Hair is metabolically demanding tissue. It requires consistent access to protein, iron, zinc, and a range of micronutrients to maintain its growth cycle. When intake drops sharply because of appetite suppression, restrictive dieting, or poorly supervised medication use, hair becomes collateral damage.

This is why medically guided weight loss is so important. GLP-1 medications can be powerful tools, but they must be paired with nutritional planning. The body can tolerate change; what it struggles with is deprivation disguised as progress.

Temporary or permanent?

For many patients, telogen effluvium resolves within six to nine months once the body stabilises. Hair regrowth is slow, but it does occur.

However, in those with genetic susceptibility, the episode may mark the beginning of more sustained thinning. This does not mean damage has been done, but it does mean the window for early intervention matters. The earlier changes are recognised, the more options exist to slow or stabilise progression.

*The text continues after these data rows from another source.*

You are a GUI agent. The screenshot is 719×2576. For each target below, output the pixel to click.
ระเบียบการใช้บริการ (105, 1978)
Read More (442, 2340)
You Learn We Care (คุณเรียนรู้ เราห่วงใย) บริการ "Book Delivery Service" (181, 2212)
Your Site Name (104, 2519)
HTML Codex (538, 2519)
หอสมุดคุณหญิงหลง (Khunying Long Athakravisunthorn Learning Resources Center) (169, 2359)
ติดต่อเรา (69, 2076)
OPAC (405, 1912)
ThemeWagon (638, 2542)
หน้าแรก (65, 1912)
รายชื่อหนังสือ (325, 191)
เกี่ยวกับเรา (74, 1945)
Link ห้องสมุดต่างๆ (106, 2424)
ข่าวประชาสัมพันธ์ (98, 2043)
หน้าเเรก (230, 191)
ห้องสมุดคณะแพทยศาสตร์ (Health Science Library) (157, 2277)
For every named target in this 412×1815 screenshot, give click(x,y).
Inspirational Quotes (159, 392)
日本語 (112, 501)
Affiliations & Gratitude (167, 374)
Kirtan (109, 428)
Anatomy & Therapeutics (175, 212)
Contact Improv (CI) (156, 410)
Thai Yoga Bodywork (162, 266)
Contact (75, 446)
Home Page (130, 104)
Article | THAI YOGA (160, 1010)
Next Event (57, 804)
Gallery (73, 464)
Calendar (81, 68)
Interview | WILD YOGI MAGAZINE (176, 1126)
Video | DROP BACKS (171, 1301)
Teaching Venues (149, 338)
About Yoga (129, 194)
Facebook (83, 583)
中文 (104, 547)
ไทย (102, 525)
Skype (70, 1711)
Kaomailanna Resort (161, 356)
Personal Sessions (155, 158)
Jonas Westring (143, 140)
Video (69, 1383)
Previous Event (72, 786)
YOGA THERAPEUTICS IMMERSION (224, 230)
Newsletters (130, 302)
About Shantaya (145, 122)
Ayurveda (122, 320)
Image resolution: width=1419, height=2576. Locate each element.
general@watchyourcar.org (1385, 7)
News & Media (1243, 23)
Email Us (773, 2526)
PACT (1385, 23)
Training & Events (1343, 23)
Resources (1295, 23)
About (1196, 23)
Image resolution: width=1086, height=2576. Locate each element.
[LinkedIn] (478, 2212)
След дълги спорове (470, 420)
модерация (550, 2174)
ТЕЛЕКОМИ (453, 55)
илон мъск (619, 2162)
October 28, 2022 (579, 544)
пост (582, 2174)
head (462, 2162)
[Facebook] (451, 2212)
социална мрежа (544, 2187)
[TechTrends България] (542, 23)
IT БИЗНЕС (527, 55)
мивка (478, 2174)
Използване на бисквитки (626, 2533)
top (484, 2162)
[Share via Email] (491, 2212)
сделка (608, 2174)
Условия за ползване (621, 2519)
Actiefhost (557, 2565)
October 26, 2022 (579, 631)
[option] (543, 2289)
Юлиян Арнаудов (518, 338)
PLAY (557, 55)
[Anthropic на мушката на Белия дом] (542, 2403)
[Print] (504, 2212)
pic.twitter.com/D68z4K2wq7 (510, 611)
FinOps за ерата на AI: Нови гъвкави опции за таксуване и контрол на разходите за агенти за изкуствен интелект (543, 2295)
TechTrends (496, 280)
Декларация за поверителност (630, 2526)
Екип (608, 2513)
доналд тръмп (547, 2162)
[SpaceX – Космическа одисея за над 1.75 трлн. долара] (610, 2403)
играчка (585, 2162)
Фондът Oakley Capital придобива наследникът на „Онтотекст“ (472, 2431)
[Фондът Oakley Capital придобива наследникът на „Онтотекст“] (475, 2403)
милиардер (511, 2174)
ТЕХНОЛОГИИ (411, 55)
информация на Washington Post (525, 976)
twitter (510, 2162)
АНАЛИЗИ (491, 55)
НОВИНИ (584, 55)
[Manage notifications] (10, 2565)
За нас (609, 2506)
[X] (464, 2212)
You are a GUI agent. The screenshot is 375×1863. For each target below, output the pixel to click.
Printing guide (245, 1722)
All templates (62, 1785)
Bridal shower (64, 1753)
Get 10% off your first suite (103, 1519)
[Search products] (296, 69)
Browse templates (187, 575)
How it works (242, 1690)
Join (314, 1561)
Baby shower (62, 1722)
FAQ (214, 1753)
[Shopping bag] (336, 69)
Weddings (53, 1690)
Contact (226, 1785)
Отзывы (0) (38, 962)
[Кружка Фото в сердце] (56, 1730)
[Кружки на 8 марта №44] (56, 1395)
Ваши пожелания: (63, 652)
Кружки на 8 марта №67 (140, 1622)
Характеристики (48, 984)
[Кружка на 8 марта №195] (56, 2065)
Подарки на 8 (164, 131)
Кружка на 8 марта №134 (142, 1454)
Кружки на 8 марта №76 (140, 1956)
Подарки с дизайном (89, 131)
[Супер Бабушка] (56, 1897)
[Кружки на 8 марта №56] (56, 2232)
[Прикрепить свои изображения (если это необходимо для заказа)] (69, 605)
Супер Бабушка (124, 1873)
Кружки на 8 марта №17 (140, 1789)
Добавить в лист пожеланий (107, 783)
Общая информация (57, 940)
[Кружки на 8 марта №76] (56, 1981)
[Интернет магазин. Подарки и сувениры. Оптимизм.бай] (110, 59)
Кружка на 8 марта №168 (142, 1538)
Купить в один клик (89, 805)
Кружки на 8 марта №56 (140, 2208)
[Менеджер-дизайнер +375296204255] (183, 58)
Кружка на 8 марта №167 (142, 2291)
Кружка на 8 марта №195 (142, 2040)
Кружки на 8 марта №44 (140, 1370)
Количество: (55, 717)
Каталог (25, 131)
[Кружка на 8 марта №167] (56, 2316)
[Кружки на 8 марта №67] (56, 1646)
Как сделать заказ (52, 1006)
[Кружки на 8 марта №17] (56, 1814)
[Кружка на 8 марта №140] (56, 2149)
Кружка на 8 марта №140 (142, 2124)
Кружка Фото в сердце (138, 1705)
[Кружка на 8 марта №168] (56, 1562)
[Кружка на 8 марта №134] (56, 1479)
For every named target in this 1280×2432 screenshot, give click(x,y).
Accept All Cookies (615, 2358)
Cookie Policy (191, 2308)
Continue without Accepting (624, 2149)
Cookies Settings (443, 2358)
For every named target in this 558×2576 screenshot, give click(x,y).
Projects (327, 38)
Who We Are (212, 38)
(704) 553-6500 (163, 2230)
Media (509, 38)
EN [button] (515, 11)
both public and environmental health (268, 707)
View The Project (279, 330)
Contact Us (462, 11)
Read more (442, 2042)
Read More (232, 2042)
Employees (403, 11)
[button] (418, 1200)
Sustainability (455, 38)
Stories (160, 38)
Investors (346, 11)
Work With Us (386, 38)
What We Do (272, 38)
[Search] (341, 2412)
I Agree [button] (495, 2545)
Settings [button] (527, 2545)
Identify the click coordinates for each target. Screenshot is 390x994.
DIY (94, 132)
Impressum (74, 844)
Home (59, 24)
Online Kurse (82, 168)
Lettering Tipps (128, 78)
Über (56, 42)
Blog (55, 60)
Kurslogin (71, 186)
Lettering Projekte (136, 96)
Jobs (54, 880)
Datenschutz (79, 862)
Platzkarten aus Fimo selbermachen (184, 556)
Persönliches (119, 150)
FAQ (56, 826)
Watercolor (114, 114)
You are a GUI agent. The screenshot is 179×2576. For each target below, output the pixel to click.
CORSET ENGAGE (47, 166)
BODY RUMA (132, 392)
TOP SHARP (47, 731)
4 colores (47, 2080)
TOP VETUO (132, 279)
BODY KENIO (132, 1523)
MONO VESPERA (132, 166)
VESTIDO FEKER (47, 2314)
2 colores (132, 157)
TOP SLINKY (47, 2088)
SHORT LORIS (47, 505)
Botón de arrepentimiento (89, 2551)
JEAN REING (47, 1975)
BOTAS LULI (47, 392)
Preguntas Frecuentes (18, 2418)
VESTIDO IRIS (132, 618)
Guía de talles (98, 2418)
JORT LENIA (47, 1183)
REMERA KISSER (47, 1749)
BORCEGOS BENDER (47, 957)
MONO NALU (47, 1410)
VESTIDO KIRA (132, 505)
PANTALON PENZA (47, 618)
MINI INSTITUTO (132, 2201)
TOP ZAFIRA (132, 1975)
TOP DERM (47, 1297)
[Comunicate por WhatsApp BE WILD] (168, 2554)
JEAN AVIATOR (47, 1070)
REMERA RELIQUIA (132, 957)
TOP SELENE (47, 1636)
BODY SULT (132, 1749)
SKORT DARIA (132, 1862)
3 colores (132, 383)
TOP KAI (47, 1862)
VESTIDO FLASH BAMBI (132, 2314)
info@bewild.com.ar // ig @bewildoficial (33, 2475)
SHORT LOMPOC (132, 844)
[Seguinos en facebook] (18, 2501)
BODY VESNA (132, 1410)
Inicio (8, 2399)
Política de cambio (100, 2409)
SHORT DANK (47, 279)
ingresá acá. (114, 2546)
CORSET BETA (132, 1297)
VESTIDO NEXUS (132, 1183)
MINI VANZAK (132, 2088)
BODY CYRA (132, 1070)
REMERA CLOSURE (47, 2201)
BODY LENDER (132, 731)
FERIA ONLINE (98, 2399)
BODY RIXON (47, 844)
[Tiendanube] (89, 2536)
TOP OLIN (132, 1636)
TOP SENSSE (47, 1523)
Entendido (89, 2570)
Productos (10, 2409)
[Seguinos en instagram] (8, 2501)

When hair loss deserves attention

Shedding should not be ignored if it persists beyond three to six months, if overall density continues to decline, or if there is a strong family history of pattern hair loss. Hair changes are often the first visible signal that the body is struggling to adapt to internal stress.

Early assessment allows for accurate diagnosis, realistic expectations, and far better long-term outcomes.

A final thought on balance

GLP-1 medications have transformed the weight loss landscape, and for many people, they offer genuine health benefits. But transformation should never come at the cost of physiological stability.

Hair is not separate from health. It is one of its most sensitive mirrors. Protecting the body protects the hair. Sustainable change, guided by medical support, remains the most reliable way to achieve results that last – without unexpected consequences.